Secondly, I'm only tracking freeholds (detached, semis and rowhouses) and no condominiums (apartments or towns). Condos are actually about 60% of the MLS sales volume in the 416. Maybe these estimators do better on condos, I don't know. Condos are a bit less challenging to price because you can make direct comparisons on many factors (age of the property, geographic location)
Next, I'm only working off of a sample of 95 here. As of November YTD there were 41,130 total 416 residential MLS sales (freeholds and condos), so I don't think I'm statistically significant here. For freeholds there were 16,041 in that time so I'm looking at a 0.6% sample.
And further to that, my sample isn't representative of the whole city because I'm only tracking places that my clients and/or I were interested in. So that's a pretty southern (not many north of Eglinton) and pretty central-to-western sample, with nothing east of Victoria Park. The breakdown of TRREB zones (W1, W2, W3 etc.) was West 42, Central 31, East 21, and the one in Markham. I was looking where my clients were looking.
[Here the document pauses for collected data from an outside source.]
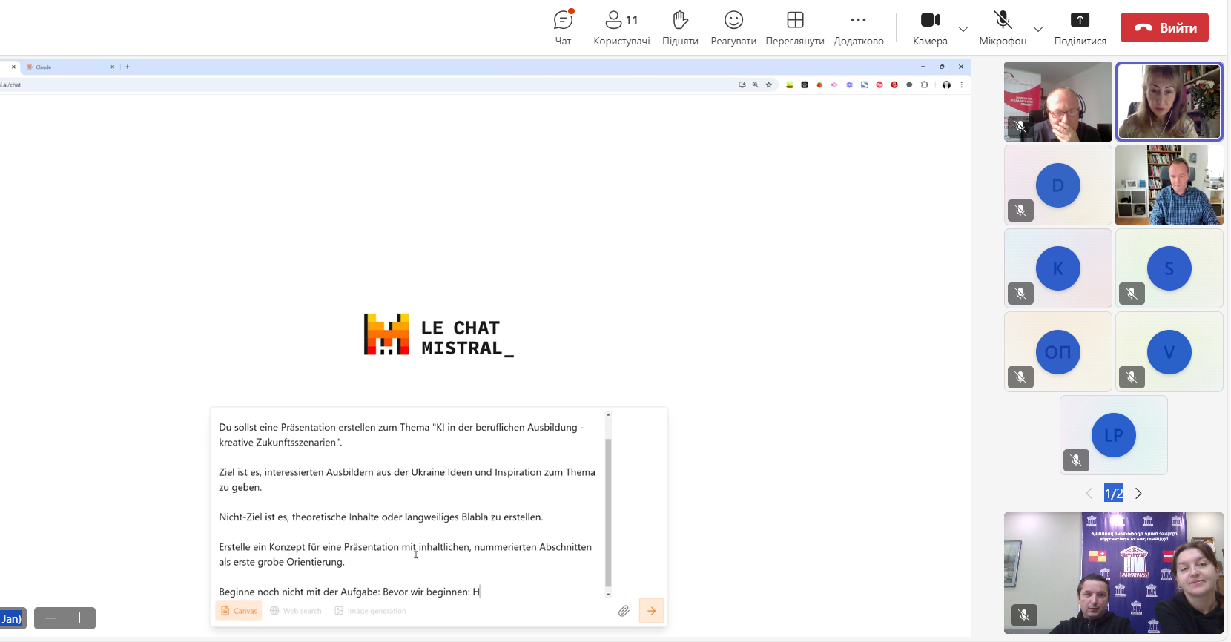The width and height of the screenshot is (1231, 642).
Task: Share screen with Поділитися
Action: [x=1080, y=27]
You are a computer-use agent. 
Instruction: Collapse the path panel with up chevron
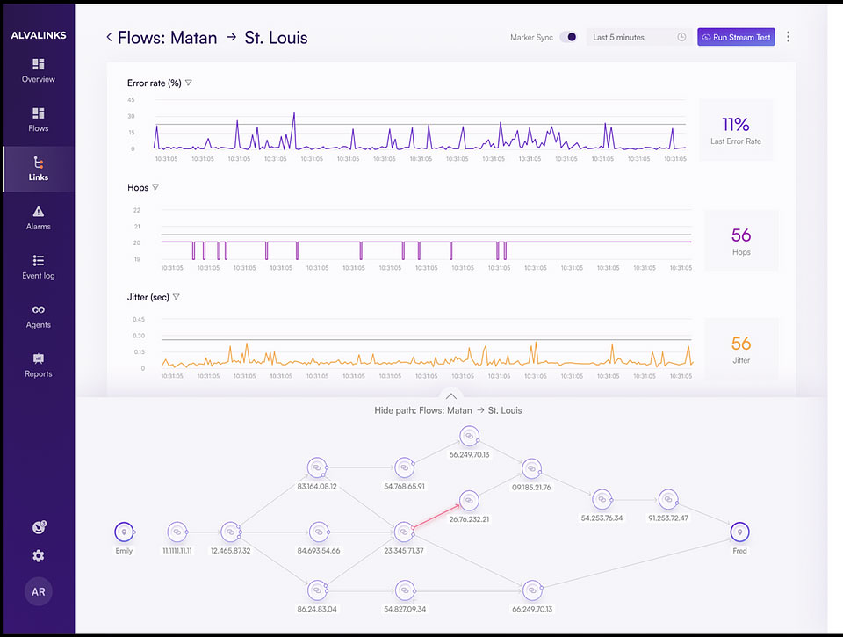(450, 396)
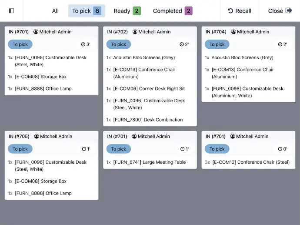Click the Recall refresh icon

(230, 11)
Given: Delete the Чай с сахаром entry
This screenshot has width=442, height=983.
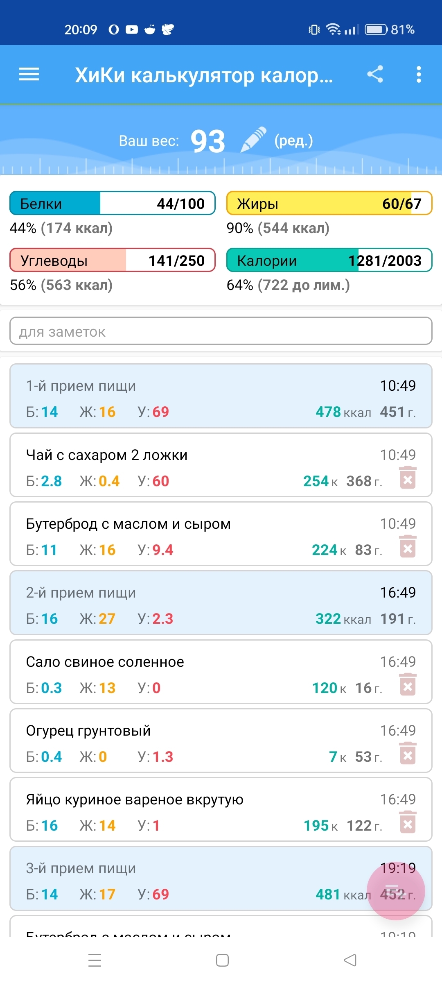Looking at the screenshot, I should 408,478.
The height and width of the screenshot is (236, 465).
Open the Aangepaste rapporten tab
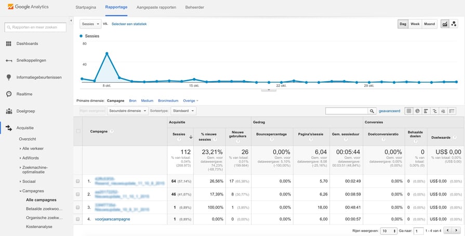[x=156, y=8]
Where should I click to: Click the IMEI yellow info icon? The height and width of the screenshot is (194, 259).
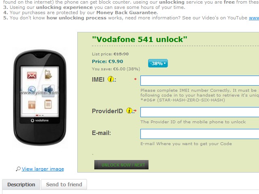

A very high share of my sample of 95 were places that were holding offers (which is why I wanted to take a quick look at what it might sell for). My rate was higher than the overall sold over asking rate for 416 freeholds this year of 65%. The whole reason people use that pricing strategy is to get more money than you'd expect (i.e. estimate). So perhaps using estimates on a higher mix of places that were "offers anytime" would be more kind to the estimators.
The budgets of my clients would factor into this too. I didn't have any $10 million properties in my mix. The range that these properties sold-for (not listed-at) was from about $850K to $2450K, and the average ended up at $1,480K which is not far from the median sold price of a Toronto detached in November, which was $1,423K (the average of $1,808K gets way more press attention, I think partially because it's more sensational). Or the average semi-detached in November, which was $1,432K.
Note those average and median sold price numbers are for November, whereas my 95 sales that I tracked were distributed throughout year. So if some were in periods where rapid price appreciation was happening, that might make the algorithms look worse. Here's the time distribution:
So what I'm saying is, my study was not scientifically designed. Given the non-representative nature of my sample, your mileage may vary. But I will say that I've been tracking like this since 2018 and to use HouseSigma as an example, it was low 59% of the time in 2018, followed by 84% in 2019, 64% in 2020, and now 85% this year. So I think there is useful information you can draw from this.
In the end, the problem is this...
Consumers tend to put too much stock in the estimates. One article summed it up quite well:
While Zillow describes the Zestimate as a "great starting point" for determining the value of a home, homebuyers and sellers often believe that the Zestimate listed on a home is the true market value of the home.
The "great" description is debatable especially in the three Canadian sites I studied. But I can see why people take them as authoritative. I mean, they look so precise, at $1,142,267 or whatever. (I'm surprised they don't have cents )
And they are calculated by a computer so it must be right, right? If I get some invoice from an electrician, it seems more legit when it is a typed PDF document. If they scratch out a receipt by hand I always want to check the math.
So please, the next time you're looking at one of these online estimates, remember this blog post, and that the estimate is fun to look at but not likely to be too accurate. If Zillow with its vast resources and 15 years of tweaking its algorithms "can't sufficiently trust its pricing model" and had to exit iBuying, how much do you want to trust these Canadian ones?